Jordan Sramek, a Duluth youngster, though more musically at home in the Twin Cities, came to visit his family, and he brought The Rose Ensemble with him. What a deal! At the University of Minnesota-Duluth, an esoteric group of 120 individuals came out in the rain to take a musical/spiritual trip back to the thirteenth century. This date was followed by concerts in St. Paul and Minneapolis. Not bad press for a man dead these past 1700 years.

This tour focused on St. Martin of Tours is worth whatever mileage it requires to be in the house. It isn’t very often that one can visit the world of Christian pilgrims in central France. Sramek and a musicological friend, Yossi Maurey, have spent the past four years putting together this program of words and music celebrating the life and miracles associated with St. Martin, who spent most of his life around the French city of Tours. To add to the fascination, Maurey is a very Jewish young man from Israel who became addicted to music of the Middle Ages as a university student. An amazing breadth of religious and musical experience is combined in one ethereal evening.

The pre-concert discussion was great. Maurey’s background is most colorful, and full of anecdotes covering a vast number of centuries. He was well able to answer the variety of questions he was thrown.

As for the music: The Rose Ensemble is simply quintessential. With a special inclusion of Eric Mentzel, a tenor teaching in Oregon who travels the world sharing his passion for medieval music, these thirteen musicians will remove all present anxieties and replace them with a certain peace only available in music.

By the thirteenth century, the cult connected with St. Martin was enormous. Most of the music performed came from a particular manuscript preserved at the cathedral in Tours. Without question, this music is not from our time: All time stops while the singing is in motion. From the lofty bliss provided by Kathy Lee, to the darkness of the shadows intoned by Mark Dietrich, an enormous range of emotions explodes. While much of this energy is the single line of ecclesiastical chanting, from time to time the group improvises parallel harmonies. When some of this music was originally performed at 3:00am, even the sleepiest of the monks must have felt energized.

In the middle of all this antiquity comes the twenty-five-year-old wisdom of Eric William Barnum.

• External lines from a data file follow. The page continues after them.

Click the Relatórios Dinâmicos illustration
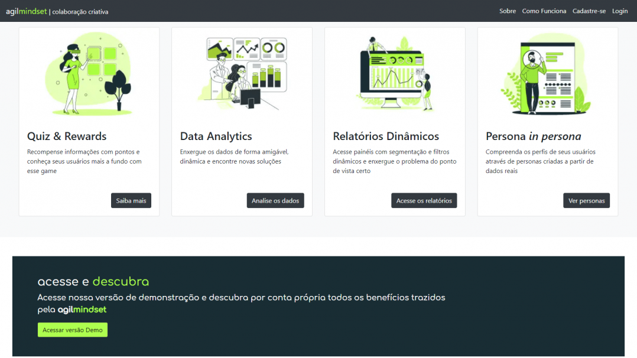Screen dimensions: 637x358 point(394,73)
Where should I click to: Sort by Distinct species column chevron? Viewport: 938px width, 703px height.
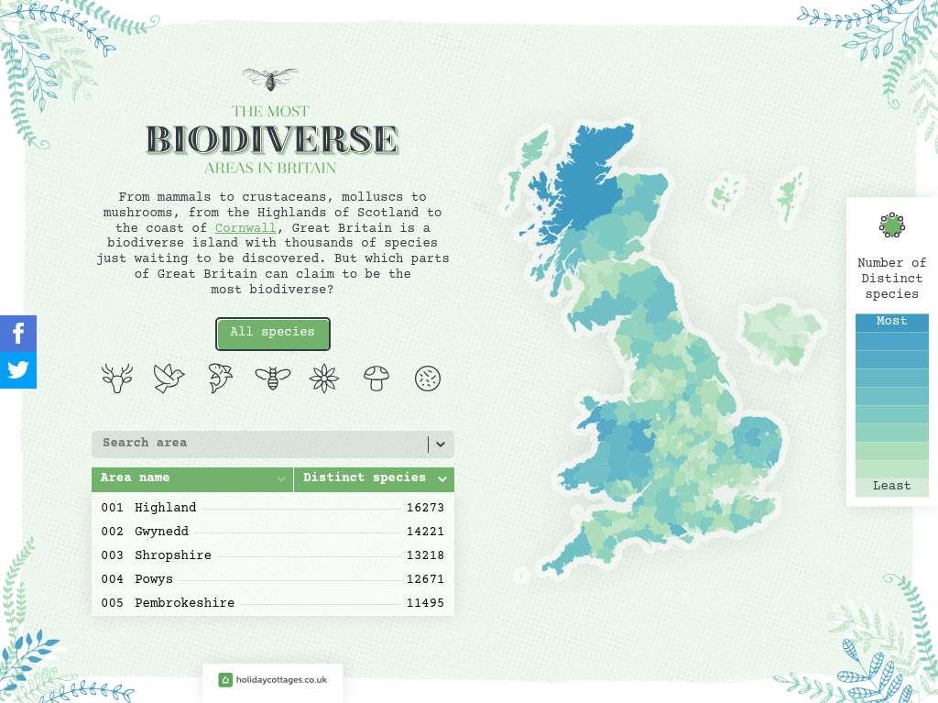pos(442,479)
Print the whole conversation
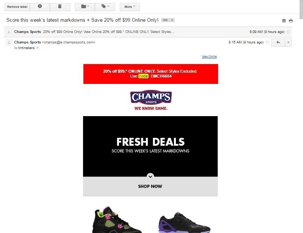This screenshot has height=233, width=303. pos(291,21)
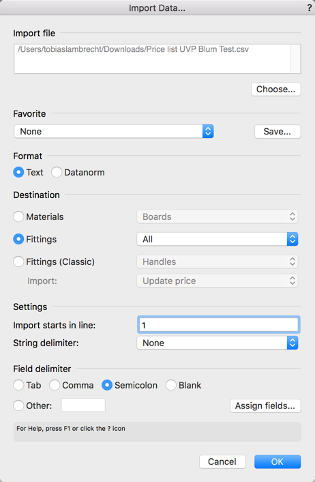Open the String delimiter dropdown
This screenshot has height=482, width=315.
tap(218, 343)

In a dazzling choral setting of words beginning ‘Hic est Martinus,’ (This is Martin) harmonies of the 21st century come face to face with language and emotions of either the fourth or the thirteenth. Either way, the contrast is magnificent! This one piece is worth the admission.

How often is it possible to move several centuries away from where we live? Sometimes the experience of sitting and listening is enough. Understanding is irrelevant, because the ambience will inundate anything else in the holy space.

As usual, the musical effect of The Rose Ensemble is transformational. As the thirteenth century envelops the evening, modern concerns regain a certain perspective. Even sharing music from the sixteenth century, as well as the twenty-first, does not diminish the aura.